In a letter published in OUSU President Tom Rutland’s weekly email, Professor Andrew Hamilton said that “reality was more important” than the way potential applicants view the university.
Rutland said in his email that many people see Oxford as unaffordable, and that this “seems to have been misunderstood, or perhaps not shared” by Hamilton.
Rutland told the Oxford Student that “perception does matter”.
“All too often when our students go into schools trying to encourage applications from non-traditional backgrounds, they hear ‘I can’t afford to go to Oxford’ from pupils they talk to,” Rutland said.
“Suggesting increasing fee levels towards £16k does nothing to challenge this perception – all it does is reinforce it. Perception does matter – it’s what makes the difference between applying and not doing so.”
“At a time when the true impact of higher fees on undergraduate applications cannot yet be accurately assessed (due to how recently the system was implemented) it is irresponsible to suggest fees should be even higher,” he added.
This comes after the Vice Chancellor said last month that the “real cost of an Oxford education is at least £16,000 per undergraduate every year”, and that “a system of tuition charges more closely related to the true cost of the education provided” needs to be considered.
Rutland was then told by OUSU Council to write to Hamilton to “express… concerns about the access implications” of his words.
Hamilton, however, defended the University’s bursary schemes and help for students from disadvantaged backgrounds.
“In this University the reality is that a “fresher” from a low income background faces first year tuition charges well below those levied anywhere else in the country,” his letter to Rutland continued.
“It is also a reality that Oxford provides the most generous overall financial support package for undergraduates of any university in the country.”
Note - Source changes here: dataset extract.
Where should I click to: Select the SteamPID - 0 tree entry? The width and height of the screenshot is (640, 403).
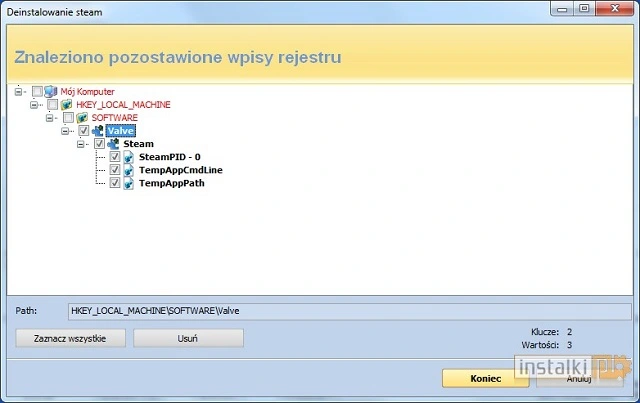point(169,157)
Students reacted strongly to the Vice-Chancellor’s claims about access.
James Colenutt, JCR Access and Outreach Rep at Queen’s, said Hamilton was “vastly mistaken” on perceptions of Oxford.
“From the UNIQ Summer Schools and the incredibly generous range of bursaries described by Professor Hamilton, to the fantastic work done by each and every college, Oxford leads the way,” he said.
“However, he is vastly mistaken in his belief that the perception of Oxford is not important. Unfortunately, a huge part of access work, at every level, is the debunking of ‘myths’ that surround the University.”
“We all know from our own experiences of Oxford that the perception that these myths create is entirely false, but it is still presented in the press and accepted by many.”
“This creates a major obstacle that stops talented students from non-traditional backgrounds that would thrive here from applying. It is deeply frustrating, but the negative perception of Oxford is pervasive and therefore exceptionally important,” he added.
A second-year Biology student who has been involved in Oxbridge access work in schools said “getting the message across is just as important”.
“It is crucial that Oxford needs to be affordable to everyone. The fact that bursary and grant schemes already exist means that the priority should now be making people aware,” he said.